◆ CONSIGNE ÉCRITE 1: Restituez fidèlement, ligne par ligne, l'intégralité du listing présenté plus bas.
○ ○ ○ ○ ○
1 vol sur 10 au départ de la France en 2019 était effectué en jet privé, un mode de transport qui émet 10 fois plus de carbone que les liaisons aériennes commerciales.
1 vol sur 10 au départ de la France est un jet privé

1 vol sur 10 au départ de la France en 2019 était effectué en jet privé, un mode de transport qui émet 10 fois plus de carbone que les liaisons aériennes commerciales, montre un nouveau rapport de l’ONG Transport & Environment (T&E).[1]

Le rapport en question, intitulé Private jets: can the super-rich supercharge zero emission aviation? [Jets privés : les super-riches peuvent-ils booster l’aviation zéro émission ?], révèle que les émissions de CO2 des jets privés en Europe ont augmenté de près d’un tiers (31 %) entre 2005 et 2019, soit plus rapidement que les émissions de l’aviation commerciale.
○ ○ ○ ○ ○
◆ CONSIGNE ÉCRITE 2: Renvoyez sans aucune modification le passage du texte sur les jets privés qui commence par « Le rapport en » et se poursuit jusqu'à « de l’aviation commerciale. ».

Données pour repérer les éléments affichés
○ ○ ○ ○ ○
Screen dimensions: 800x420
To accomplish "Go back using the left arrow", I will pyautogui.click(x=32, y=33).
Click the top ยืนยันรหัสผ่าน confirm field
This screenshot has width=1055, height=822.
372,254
○ ○ ○ ○ ○
◆ CORRIGÉ 1:
Screen dimensions: 800x420
To accomplish "Go back using the left arrow", I will pyautogui.click(x=32, y=33).
Click the top ยืนยันรหัสผ่าน confirm field
This screenshot has width=1055, height=822.
372,254

◆ CORRIGÉ 2:
Le rapport en question, intitulé Private jets: can the super-rich supercharge zero emission aviation? [Jets privés : les super-riches peuvent-ils booster l’aviation zéro émission ?], révèle que les émissions de CO2 des jets privés en Europe ont augmenté de près d’un tiers (31 %) entre 2005 et 2019, soit plus rapidement que les émissions de l’aviation commerciale.